Since 2018, more than 36,560 stories have been dispensed. Reverie has the machine that gets the most use, with customers reading about 4,500 stories a year.

Local artists also can contribute short stories that the library will consider adding to its collection to be dispensed.

Nix acknowledged that the dispenser at the airport might be hard to notice, and it probably needs a bigger, better sign, which she’d like to install.

“I need some funding, but yeah.”

Wichita engineer Kim Burton at the aviation conference with her library short story.
Wichita engineer Kim Burton at the aviation conference with her library short story.

This is the most Wichita-specific TikTok Burton has done.

“I post a TikTok almost every day,” she said. “I like to get the word out about engineering. . . . There’s not very many girls that are engineers.”

She does a lot of TikToks on “why airplanes are cool.”

“I use LEGOs to tell people about airplanes.”

Burton also is part of Make ICT and often posts videos of things she’s making there.

Her most-popular TikTok was one about how you should always keep two ice scrapers in your car “so you can give one away to some poor dude in a parking lot using his credit card.”

That’s at about 1.2 million, she said.

If you’re thinking of getting on TikTok or are already on the platform and wanting your videos to get more views, Burton has some advice.

“Post a thing every day, and you can start with crafts or your pets.
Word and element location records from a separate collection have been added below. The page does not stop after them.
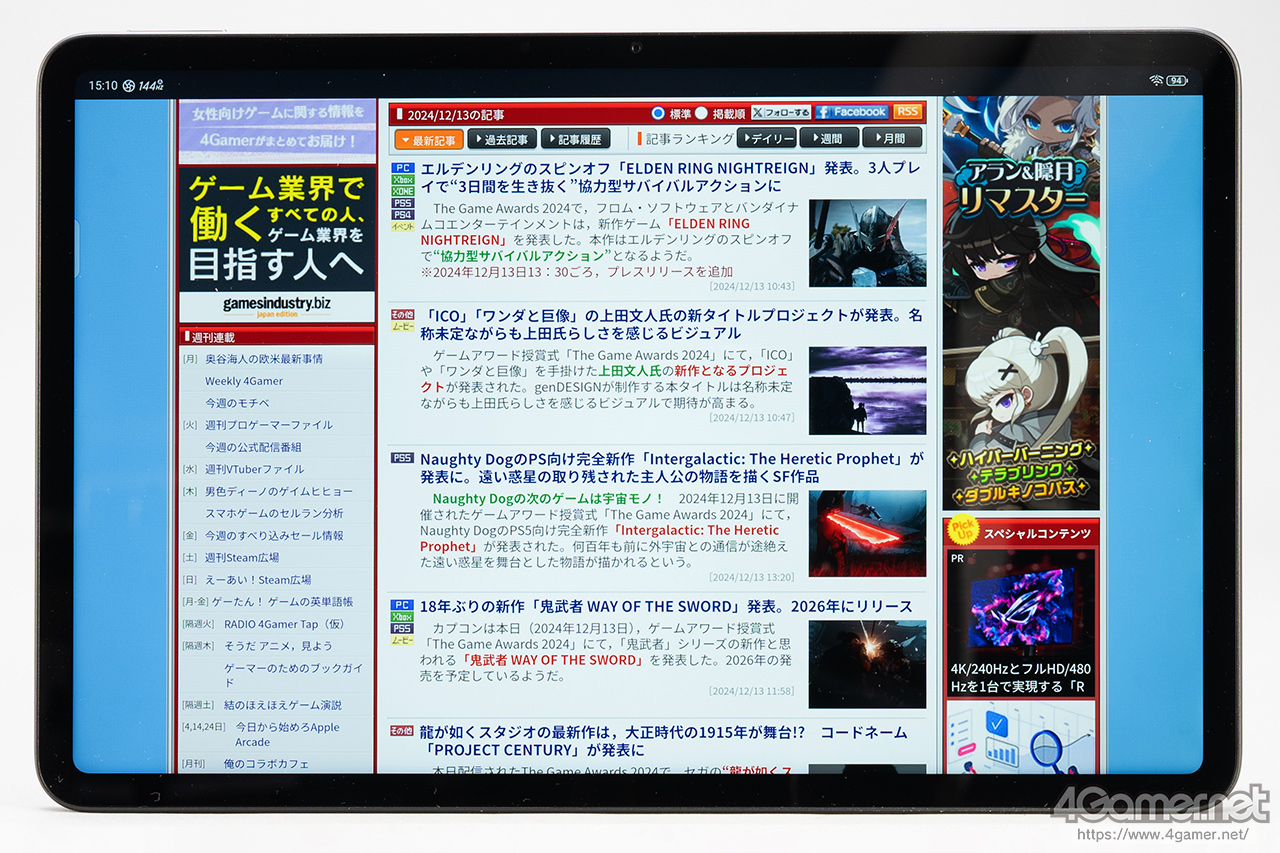Click the Xbox tag on Onimusha article
The height and width of the screenshot is (853, 1280).
tap(402, 617)
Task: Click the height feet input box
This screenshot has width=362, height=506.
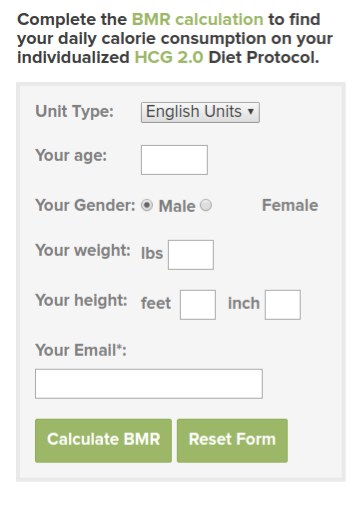Action: click(198, 305)
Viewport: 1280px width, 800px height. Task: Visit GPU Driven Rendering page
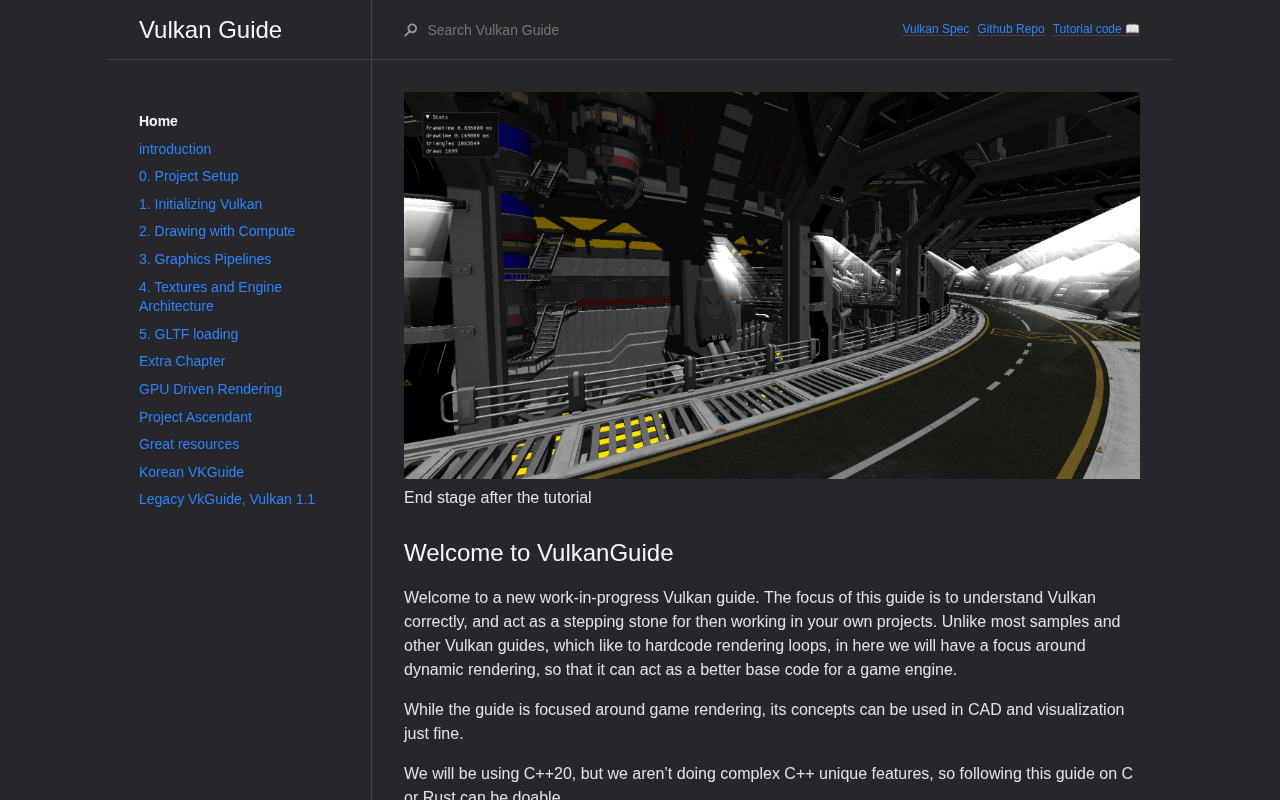click(x=210, y=389)
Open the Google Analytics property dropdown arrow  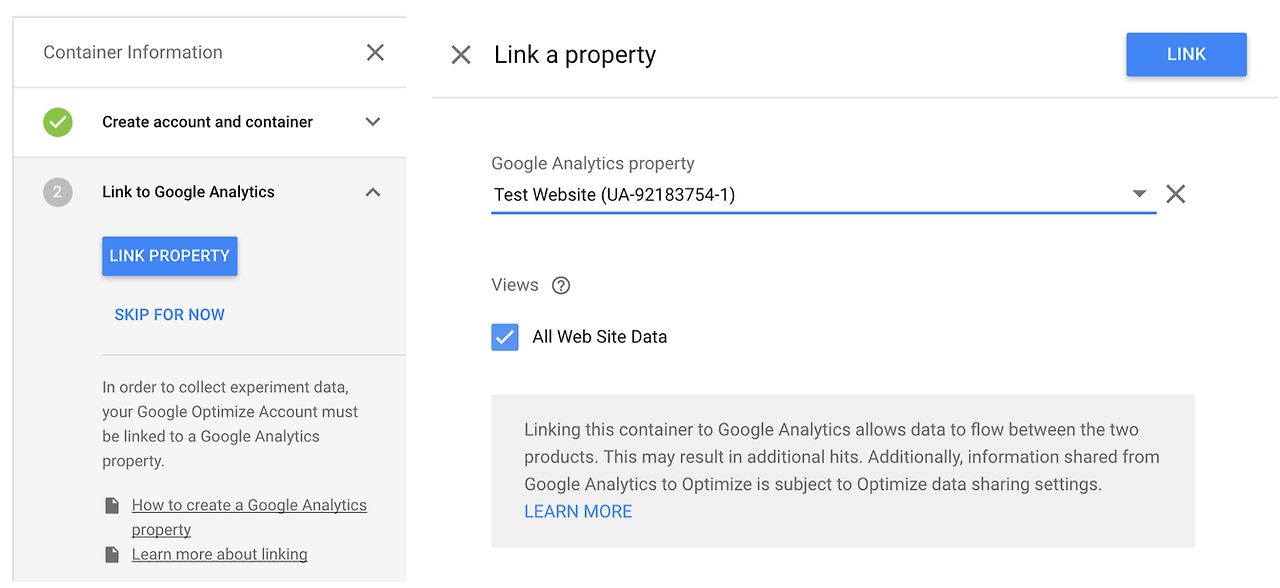1139,194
You don’t have to show yourself. You don’t have to be too brave.”

She recommends finding a niche topic.

Then, Burton said, “You find internet friends.”

Including, perhaps, ones in China that may be spying on her, as is one of the biggest fears with TikTok.

“That actually is a concern in my mind,” Burton said.

She said she wishes TikTok were a bit more transparent, but she said she’s not posting anything that isn’t already out there.

For instance, with her aviation TikToks, Burton said she’s basically doing “LEGO versions of what’s on Wikipedia.”

And for her library TikTok, she said, well, “so China now knows Wichita has an airport.”